Page and screen pointing data:
===============

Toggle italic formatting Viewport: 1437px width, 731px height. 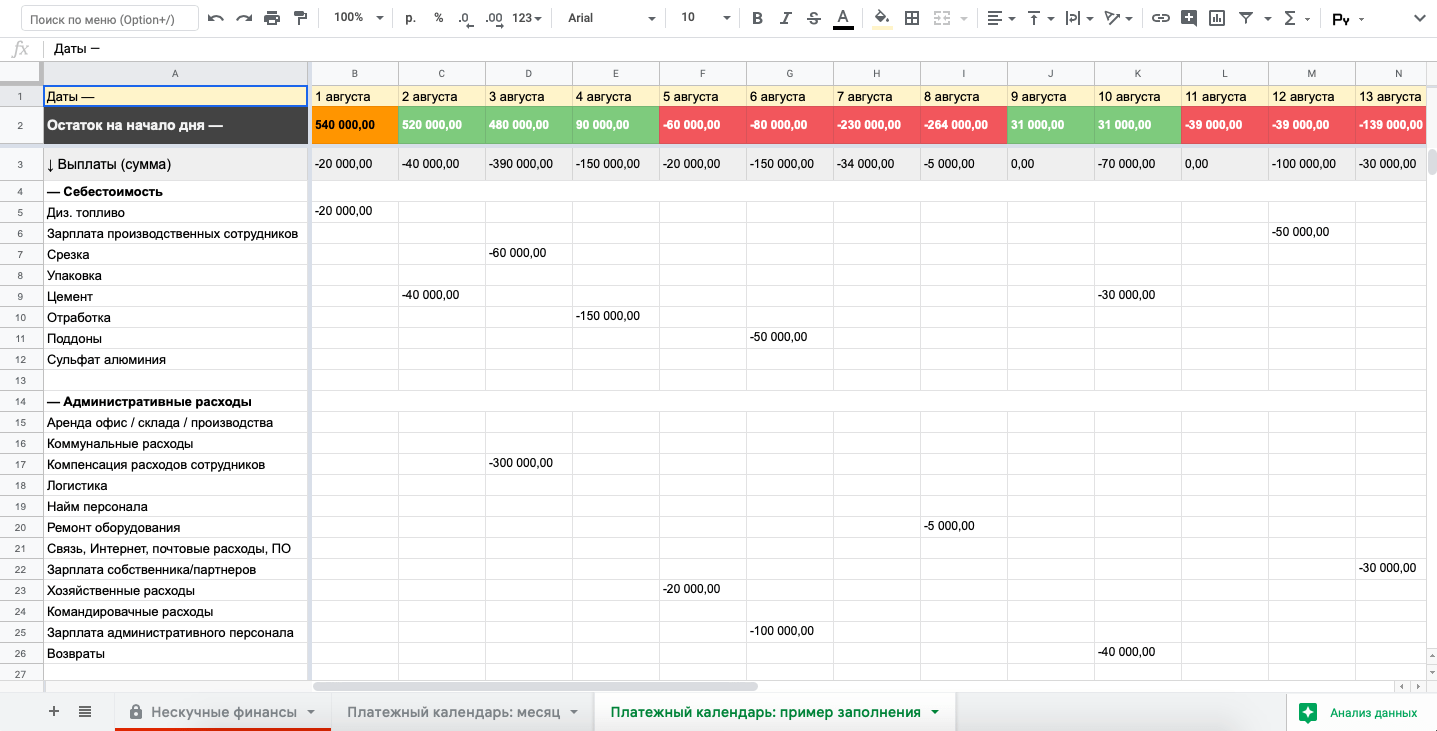click(785, 18)
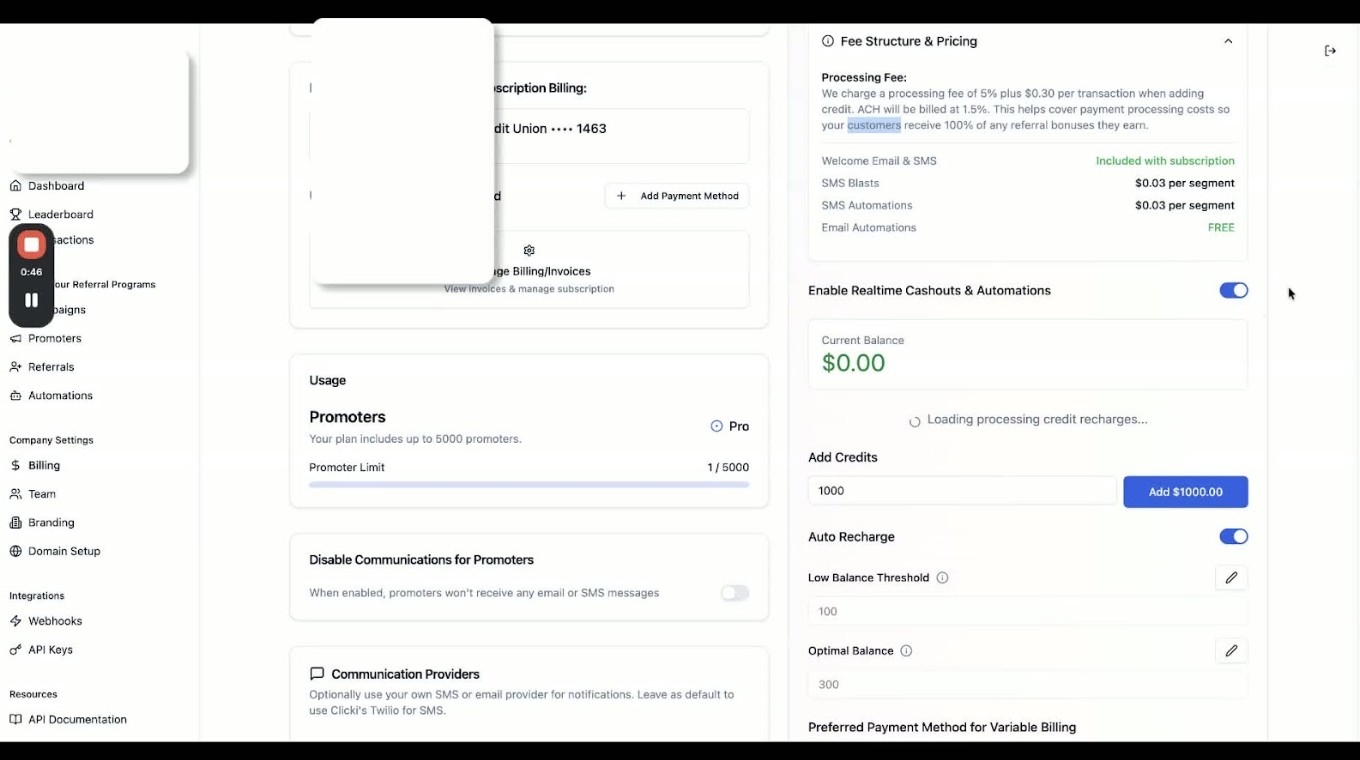The height and width of the screenshot is (760, 1360).
Task: Enable Disable Communications for Promoters toggle
Action: 735,593
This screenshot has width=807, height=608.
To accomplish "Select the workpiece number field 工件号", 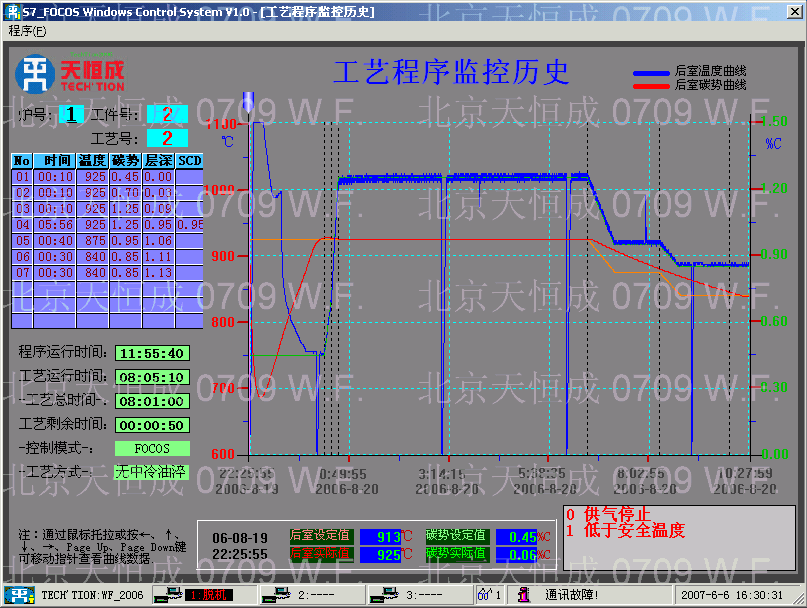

===============

Set problem
Can you update the lines starting at the one that contains "This screenshot has width=807, height=608." and ending with the last line, replacing "workpiece number" with "part number" and keeping everything else the same? Leave the pictures out of your answer.

Solution to this exercise
This screenshot has width=807, height=608.
To accomplish "Select the part number field 工件号", 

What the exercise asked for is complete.